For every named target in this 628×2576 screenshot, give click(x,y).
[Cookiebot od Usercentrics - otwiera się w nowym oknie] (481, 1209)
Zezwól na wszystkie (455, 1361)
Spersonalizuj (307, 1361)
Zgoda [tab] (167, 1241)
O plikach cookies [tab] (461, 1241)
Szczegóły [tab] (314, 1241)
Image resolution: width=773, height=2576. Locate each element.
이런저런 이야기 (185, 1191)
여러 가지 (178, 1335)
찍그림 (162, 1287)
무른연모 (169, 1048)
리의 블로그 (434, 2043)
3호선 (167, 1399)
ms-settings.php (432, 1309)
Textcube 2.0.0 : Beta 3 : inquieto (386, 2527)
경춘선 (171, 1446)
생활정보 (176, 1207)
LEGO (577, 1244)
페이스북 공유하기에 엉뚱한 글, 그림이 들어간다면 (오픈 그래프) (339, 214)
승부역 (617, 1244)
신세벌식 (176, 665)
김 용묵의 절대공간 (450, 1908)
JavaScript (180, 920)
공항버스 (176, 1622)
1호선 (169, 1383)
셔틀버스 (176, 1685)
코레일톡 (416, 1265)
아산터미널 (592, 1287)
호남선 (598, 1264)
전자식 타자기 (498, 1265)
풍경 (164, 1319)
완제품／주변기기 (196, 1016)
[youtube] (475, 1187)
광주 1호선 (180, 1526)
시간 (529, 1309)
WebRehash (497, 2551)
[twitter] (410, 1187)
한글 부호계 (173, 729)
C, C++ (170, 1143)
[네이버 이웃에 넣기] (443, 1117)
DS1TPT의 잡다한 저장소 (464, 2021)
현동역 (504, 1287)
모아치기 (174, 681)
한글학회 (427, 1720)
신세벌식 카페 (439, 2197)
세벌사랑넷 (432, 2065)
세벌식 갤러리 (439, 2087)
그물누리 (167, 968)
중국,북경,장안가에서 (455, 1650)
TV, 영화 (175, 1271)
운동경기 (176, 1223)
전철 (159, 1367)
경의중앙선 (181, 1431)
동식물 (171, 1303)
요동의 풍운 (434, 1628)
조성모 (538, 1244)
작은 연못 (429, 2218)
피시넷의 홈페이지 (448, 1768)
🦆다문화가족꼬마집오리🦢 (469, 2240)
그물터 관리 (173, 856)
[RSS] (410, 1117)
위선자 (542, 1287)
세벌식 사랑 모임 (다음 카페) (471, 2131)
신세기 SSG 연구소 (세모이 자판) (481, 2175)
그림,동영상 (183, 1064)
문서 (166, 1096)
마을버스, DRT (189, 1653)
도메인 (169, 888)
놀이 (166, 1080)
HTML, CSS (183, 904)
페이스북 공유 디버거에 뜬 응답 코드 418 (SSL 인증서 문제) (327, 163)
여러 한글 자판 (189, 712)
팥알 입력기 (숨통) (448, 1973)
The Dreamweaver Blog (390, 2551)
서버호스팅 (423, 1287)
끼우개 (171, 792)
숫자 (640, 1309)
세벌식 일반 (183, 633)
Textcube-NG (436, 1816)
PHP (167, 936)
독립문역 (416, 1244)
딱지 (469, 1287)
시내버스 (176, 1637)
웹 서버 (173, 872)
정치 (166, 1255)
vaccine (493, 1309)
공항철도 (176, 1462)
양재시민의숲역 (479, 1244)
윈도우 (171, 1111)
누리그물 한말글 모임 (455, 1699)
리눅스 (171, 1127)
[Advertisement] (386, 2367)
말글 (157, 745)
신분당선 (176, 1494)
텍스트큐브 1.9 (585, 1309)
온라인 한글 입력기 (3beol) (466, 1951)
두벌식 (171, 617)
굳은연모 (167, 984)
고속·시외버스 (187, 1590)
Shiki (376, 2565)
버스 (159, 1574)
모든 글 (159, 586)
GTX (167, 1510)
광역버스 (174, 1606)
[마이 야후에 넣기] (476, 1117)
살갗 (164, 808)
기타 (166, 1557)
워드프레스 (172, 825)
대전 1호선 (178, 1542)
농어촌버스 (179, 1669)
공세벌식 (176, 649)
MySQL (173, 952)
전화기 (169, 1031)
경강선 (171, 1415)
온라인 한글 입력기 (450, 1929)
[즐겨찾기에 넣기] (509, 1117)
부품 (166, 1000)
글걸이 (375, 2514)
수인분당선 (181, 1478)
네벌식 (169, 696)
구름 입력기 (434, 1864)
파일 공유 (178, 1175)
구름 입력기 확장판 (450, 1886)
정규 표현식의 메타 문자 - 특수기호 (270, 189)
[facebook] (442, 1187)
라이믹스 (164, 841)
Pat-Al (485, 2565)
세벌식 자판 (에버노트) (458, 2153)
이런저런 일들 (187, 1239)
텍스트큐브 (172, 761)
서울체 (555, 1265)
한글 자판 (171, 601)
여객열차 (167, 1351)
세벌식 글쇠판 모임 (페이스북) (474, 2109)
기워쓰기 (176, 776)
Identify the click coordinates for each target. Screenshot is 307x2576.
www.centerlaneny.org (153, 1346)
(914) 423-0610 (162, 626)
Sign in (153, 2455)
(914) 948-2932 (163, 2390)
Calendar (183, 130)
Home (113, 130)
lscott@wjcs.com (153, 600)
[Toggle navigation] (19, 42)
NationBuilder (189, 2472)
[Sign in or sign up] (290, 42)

═══

TASK DETAILS. Line by line, give the material above again exactly.

TASK OUTPUT.
For every named target in this 628×2576 screenshot, give click(x,y).
[Cookiebot od Usercentrics - otwiera się w nowym oknie] (481, 1209)
Zezwól na wszystkie (455, 1361)
Spersonalizuj (307, 1361)
Zgoda [tab] (167, 1241)
O plikach cookies [tab] (461, 1241)
Szczegóły [tab] (314, 1241)
Image resolution: width=773, height=2576. Locate each element.
이런저런 이야기 (185, 1191)
여러 가지 (178, 1335)
찍그림 (162, 1287)
무른연모 (169, 1048)
리의 블로그 (434, 2043)
3호선 (167, 1399)
ms-settings.php (432, 1309)
Textcube 2.0.0 : Beta 3 : inquieto (386, 2527)
경춘선 (171, 1446)
생활정보 (176, 1207)
LEGO (577, 1244)
페이스북 공유하기에 엉뚱한 글, 그림이 들어간다면 (오픈 그래프) (339, 214)
승부역 (617, 1244)
신세벌식 (176, 665)
김 용묵의 절대공간 (450, 1908)
JavaScript (180, 920)
공항버스 (176, 1622)
1호선 (169, 1383)
셔틀버스 (176, 1685)
코레일톡 (416, 1265)
아산터미널 (592, 1287)
호남선 (598, 1264)
전자식 타자기 (498, 1265)
풍경 (164, 1319)
완제품／주변기기 (196, 1016)
[youtube] (475, 1187)
광주 1호선 (180, 1526)
시간 (529, 1309)
WebRehash (497, 2551)
[twitter] (410, 1187)
한글 부호계 (173, 729)
C, C++ (170, 1143)
[네이버 이웃에 넣기] (443, 1117)
DS1TPT의 잡다한 저장소 (464, 2021)
현동역 (504, 1287)
모아치기 (174, 681)
한글학회 (427, 1720)
신세벌식 카페 (439, 2197)
세벌사랑넷 (432, 2065)
세벌식 갤러리 (439, 2087)
그물누리 (167, 968)
중국,북경,장안가에서 (455, 1650)
TV, 영화 (175, 1271)
운동경기 (176, 1223)
전철 (159, 1367)
경의중앙선 (181, 1431)
동식물 (171, 1303)
요동의 풍운 (434, 1628)
조성모 (538, 1244)
작은 연못 (429, 2218)
피시넷의 홈페이지 (448, 1768)
🦆다문화가족꼬마집오리🦢 (469, 2240)
그물터 관리 (173, 856)
[RSS] (410, 1117)
위선자 (542, 1287)
세벌식 사랑 모임 (다음 카페) (471, 2131)
신세기 SSG 연구소 (세모이 자판) (481, 2175)
그림,동영상 (183, 1064)
문서 (166, 1096)
마을버스, DRT (189, 1653)
도메인 (169, 888)
놀이 (166, 1080)
HTML, CSS (183, 904)
페이스북 공유 디버거에 뜬 응답 코드 418 (SSL 인증서 문제) (327, 163)
여러 한글 자판 (189, 712)
팥알 입력기 (숨통) (448, 1973)
The Dreamweaver Blog (390, 2551)
서버호스팅 (423, 1287)
끼우개 (171, 792)
숫자 (640, 1309)
세벌식 일반 (183, 633)
Textcube-NG (436, 1816)
PHP (167, 936)
독립문역 (416, 1244)
딱지 (469, 1287)
시내버스 (176, 1637)
웹 서버 (173, 872)
정치 (166, 1255)
vaccine (493, 1309)
공항철도 (176, 1462)
양재시민의숲역 (479, 1244)
윈도우 (171, 1111)
누리그물 한말글 모임 (455, 1699)
리눅스 (171, 1127)
[Advertisement] (386, 2367)
말글 (157, 745)
신분당선 (176, 1494)
텍스트큐브 1.9 (585, 1309)
온라인 한글 입력기 (3beol) (466, 1951)
두벌식 (171, 617)
굳은연모 (167, 984)
고속·시외버스 (187, 1590)
Shiki (376, 2565)
버스 (159, 1574)
모든 글 (159, 586)
GTX (167, 1510)
광역버스 (174, 1606)
[마이 야후에 넣기] (476, 1117)
살갗 (164, 808)
기타 (166, 1557)
워드프레스 (172, 825)
대전 1호선 (178, 1542)
농어촌버스 (179, 1669)
공세벌식 (176, 649)
MySQL (173, 952)
전화기 (169, 1031)
경강선 (171, 1415)
온라인 한글 입력기 (450, 1929)
[즐겨찾기에 넣기] (509, 1117)
부품 (166, 1000)
글걸이 (375, 2514)
수인분당선 (181, 1478)
네벌식 (169, 696)
구름 입력기 (434, 1864)
파일 공유 (178, 1175)
구름 입력기 확장판 (450, 1886)
정규 표현식의 메타 문자 - 특수기호 (270, 189)
[facebook] (442, 1187)
라이믹스 (164, 841)
Pat-Al (485, 2565)
세벌식 자판 (에버노트) (458, 2153)
이런저런 일들 (187, 1239)
텍스트큐브 (172, 761)
서울체 (555, 1265)
한글 자판 (171, 601)
여객열차 (167, 1351)
세벌식 글쇠판 모임 (페이스북) (474, 2109)
기워쓰기 (176, 776)
Identify the click coordinates for each target. Screenshot is 307x2576.
www.centerlaneny.org (153, 1346)
(914) 423-0610 (162, 626)
Sign in (153, 2455)
(914) 948-2932 (163, 2390)
Calendar (183, 130)
Home (113, 130)
lscott@wjcs.com (153, 600)
[Toggle navigation] (19, 42)
NationBuilder (189, 2472)
[Sign in or sign up] (290, 42)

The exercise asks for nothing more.